Harold Meyerson in the Washington Post notes that unlike Ray Charles, Brando’s death seemed to go largely unnoticed–or at least unremarked. He thinks he knows why.
Brando’s effect was never confined to the realm of dramatic representation. By virtue of the roles he played and the figure he cut in the first half of the ’50s, he became an icon of the social rebellion of that decade — hipster, beat, at times delinquent, at all times sexual — that evolved into something much bigger and more political in the ’60s and has been part of our national DNA ever since (however much other strains in our national DNA fiercely oppose it). The onscreen biker who, when asked what he was rebelling against, answered “Whattaya got?” was also the off-screen star who rebelled against stardom and the studio system, who shunned premieres, didn’t dress up, and dared to do what half of Hollywood had always wanted to do but lacked the guts: blow off Hedda and Louella.
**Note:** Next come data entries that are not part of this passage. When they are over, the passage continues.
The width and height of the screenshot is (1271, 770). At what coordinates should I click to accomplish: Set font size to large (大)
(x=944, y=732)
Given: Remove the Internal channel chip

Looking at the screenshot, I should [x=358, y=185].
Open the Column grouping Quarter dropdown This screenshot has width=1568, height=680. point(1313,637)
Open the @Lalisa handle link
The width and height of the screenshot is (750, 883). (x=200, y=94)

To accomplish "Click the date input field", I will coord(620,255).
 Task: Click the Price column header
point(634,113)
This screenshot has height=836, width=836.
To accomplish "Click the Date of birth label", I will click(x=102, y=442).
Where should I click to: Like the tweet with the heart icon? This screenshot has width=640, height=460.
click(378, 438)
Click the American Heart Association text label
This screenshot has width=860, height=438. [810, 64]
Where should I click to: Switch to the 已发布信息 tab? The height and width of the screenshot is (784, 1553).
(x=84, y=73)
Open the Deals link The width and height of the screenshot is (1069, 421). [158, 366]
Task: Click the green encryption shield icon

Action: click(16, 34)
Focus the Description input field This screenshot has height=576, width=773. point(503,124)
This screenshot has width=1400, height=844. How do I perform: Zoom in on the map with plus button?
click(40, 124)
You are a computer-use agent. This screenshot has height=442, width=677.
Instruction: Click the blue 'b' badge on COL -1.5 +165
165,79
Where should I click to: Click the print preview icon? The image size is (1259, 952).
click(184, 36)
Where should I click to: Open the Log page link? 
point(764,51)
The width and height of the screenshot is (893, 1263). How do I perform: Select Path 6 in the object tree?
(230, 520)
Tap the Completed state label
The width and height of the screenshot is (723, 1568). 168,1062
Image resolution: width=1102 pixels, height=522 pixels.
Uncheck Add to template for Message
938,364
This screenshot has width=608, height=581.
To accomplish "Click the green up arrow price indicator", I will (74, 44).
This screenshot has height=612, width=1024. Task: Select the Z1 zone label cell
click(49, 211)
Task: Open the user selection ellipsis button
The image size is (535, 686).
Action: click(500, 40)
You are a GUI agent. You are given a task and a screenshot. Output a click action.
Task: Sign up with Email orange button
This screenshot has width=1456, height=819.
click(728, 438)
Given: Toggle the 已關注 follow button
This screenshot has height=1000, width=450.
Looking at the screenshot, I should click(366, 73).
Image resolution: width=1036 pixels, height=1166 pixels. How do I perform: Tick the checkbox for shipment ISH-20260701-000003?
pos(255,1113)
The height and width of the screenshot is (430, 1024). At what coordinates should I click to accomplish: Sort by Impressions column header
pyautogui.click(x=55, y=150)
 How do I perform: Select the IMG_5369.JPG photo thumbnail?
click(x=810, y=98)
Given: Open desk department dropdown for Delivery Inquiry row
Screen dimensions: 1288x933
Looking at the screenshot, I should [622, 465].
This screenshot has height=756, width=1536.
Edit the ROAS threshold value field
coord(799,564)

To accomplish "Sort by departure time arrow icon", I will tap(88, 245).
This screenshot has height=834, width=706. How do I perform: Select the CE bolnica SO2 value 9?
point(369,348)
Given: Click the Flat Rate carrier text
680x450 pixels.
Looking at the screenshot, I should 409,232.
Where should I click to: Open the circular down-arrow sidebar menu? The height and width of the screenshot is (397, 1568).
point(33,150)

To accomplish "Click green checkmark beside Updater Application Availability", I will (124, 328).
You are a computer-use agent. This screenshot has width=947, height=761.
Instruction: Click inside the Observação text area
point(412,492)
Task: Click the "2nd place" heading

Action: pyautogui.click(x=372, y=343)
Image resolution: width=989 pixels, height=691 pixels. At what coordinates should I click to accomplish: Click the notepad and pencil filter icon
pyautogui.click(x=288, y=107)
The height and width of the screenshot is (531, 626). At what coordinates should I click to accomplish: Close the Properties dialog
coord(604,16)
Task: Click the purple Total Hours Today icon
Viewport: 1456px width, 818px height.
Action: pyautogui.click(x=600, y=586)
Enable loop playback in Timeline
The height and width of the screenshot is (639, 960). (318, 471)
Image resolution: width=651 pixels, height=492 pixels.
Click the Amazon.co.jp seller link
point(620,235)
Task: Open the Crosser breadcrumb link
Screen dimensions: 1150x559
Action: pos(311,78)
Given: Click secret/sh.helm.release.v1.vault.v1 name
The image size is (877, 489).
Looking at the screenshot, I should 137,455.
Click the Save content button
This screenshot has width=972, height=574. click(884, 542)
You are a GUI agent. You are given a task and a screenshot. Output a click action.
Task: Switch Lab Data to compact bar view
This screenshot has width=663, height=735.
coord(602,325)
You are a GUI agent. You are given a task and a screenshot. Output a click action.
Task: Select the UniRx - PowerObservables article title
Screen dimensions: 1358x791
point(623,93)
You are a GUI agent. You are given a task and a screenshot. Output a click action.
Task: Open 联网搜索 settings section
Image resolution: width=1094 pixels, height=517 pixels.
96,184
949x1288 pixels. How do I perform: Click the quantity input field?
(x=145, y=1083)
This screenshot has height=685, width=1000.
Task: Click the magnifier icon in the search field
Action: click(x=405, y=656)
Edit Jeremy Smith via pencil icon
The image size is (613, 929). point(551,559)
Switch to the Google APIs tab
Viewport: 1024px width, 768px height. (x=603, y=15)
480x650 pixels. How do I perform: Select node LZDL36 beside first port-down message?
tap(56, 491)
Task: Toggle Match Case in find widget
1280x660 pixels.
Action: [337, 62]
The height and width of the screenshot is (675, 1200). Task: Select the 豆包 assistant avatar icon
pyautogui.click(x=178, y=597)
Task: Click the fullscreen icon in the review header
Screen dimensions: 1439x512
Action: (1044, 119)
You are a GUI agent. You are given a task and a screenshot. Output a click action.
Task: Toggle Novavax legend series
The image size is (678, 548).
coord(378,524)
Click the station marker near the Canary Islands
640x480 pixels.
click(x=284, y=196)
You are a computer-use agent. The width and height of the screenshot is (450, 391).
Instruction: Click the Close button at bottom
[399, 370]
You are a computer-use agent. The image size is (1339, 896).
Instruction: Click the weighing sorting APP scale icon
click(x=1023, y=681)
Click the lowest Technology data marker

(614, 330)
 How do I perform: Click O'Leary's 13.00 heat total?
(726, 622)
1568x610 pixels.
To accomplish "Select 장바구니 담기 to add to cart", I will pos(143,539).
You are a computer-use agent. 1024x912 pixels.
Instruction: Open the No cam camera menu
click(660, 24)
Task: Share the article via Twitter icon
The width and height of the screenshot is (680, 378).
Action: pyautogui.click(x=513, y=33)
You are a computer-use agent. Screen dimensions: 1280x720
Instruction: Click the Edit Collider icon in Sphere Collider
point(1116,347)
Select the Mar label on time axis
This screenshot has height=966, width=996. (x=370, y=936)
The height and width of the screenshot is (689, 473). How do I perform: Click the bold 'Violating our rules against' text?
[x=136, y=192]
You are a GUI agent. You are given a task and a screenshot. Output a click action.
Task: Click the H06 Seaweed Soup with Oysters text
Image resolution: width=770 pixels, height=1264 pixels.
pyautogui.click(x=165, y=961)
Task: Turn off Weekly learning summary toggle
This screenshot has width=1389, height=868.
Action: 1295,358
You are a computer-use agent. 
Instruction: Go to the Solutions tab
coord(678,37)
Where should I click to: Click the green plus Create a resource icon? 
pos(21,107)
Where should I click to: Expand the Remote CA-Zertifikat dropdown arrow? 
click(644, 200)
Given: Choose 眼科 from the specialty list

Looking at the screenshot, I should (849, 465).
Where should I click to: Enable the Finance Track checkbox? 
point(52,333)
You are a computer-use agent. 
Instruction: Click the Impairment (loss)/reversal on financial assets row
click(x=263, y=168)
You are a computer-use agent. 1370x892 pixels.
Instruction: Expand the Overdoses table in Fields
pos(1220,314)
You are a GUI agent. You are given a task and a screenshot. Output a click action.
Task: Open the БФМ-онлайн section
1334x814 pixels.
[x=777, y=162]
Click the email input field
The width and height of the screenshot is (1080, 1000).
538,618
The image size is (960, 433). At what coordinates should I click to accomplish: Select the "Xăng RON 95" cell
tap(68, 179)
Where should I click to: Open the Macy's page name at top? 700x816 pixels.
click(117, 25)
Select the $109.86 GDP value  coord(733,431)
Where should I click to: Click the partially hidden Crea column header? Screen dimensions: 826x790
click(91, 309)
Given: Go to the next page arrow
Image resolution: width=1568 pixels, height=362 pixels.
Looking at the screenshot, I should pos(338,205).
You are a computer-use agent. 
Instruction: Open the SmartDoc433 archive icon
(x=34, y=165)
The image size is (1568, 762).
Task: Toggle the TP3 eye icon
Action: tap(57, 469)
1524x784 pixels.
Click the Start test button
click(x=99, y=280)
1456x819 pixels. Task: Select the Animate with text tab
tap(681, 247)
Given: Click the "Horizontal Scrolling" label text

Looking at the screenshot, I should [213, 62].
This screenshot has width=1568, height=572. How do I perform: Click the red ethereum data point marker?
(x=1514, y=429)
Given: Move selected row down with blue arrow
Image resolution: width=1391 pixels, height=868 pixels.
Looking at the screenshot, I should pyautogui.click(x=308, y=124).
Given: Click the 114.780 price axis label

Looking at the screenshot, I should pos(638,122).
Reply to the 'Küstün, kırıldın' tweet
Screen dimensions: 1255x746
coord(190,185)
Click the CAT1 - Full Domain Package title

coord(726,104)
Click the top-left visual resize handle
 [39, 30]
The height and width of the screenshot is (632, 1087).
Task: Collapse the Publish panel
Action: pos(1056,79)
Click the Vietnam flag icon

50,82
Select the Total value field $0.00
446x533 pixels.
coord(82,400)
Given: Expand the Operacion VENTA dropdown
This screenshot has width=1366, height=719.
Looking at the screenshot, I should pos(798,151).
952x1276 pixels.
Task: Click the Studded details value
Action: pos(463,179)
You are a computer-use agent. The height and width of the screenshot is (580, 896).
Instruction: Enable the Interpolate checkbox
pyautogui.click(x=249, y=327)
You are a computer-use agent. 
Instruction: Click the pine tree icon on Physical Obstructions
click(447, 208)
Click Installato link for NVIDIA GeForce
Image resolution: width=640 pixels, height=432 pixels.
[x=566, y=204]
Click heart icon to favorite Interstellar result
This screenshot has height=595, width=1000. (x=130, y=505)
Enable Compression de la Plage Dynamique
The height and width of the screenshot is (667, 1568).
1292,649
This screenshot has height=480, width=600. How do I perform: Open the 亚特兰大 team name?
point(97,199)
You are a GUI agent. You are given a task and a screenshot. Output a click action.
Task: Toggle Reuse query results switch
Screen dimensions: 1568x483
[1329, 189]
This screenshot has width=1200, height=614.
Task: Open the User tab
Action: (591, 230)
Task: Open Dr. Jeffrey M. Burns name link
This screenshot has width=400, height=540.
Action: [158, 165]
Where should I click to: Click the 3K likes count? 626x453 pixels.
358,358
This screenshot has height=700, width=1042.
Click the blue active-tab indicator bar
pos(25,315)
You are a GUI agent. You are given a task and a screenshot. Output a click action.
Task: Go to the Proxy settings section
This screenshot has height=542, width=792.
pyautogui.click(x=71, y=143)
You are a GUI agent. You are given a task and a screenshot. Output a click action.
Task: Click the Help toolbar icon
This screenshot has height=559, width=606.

A system that had at its apex Louis B. Mayer, Brando was saying, was somebody’s idea of a joke, and damned if he’d take it seriously.
Brando’s icon had legs. You can see it in the young Bob Dylan, in Bruce Springsteen, even in Eminem — young men whose quest for authenticity is defined against old social mores. Brando added sexual menace and working-class violence, a touch of the outlaw, to the instinctual social criticism of Huck Finn, and young American males — and females — have never gotten over it (even the most establishment among them, or haven’t you seen John Kerry on his Harley?). When the generation of Vietnam War protesters broadened their critique to the whole damn society, they were building, though not consciously and by no means exclusively, on Brando.James Dean joined Brando in shaping this icon; but Dean died just as he was starting out, ever a rebel without a cause. Brando went on, eventually to depict in Don Corleone the most seductive, cunning and deadly patriarch in our national canon. In a sense, “The Godfather” is ’50s Brando stood on its head — a film about the catastrophic failure to escape the confines of family, neighborhood, business and the whole traditional authority against which the ’50s hipsters had raged. Either challenging authority or depicting its rot, Brando remains beyond the pale of official canonization.
America has a long line of artists with whom officialdom has never felt comfortable, of course — from Theodore Dreiser to Allen Ginsberg, from vaudevillians to rappers — but it was Brando who brought rage and rebellion, however unfocused, to the center of the culture. States don’t honor rage and rebellion, and states that engender rage, as America has under George W. Bush, apparently don’t honor the representation of rage, either. That Brando’s death went unmarked by power is a testament not to his failings but to his success; not to his failings but to ours.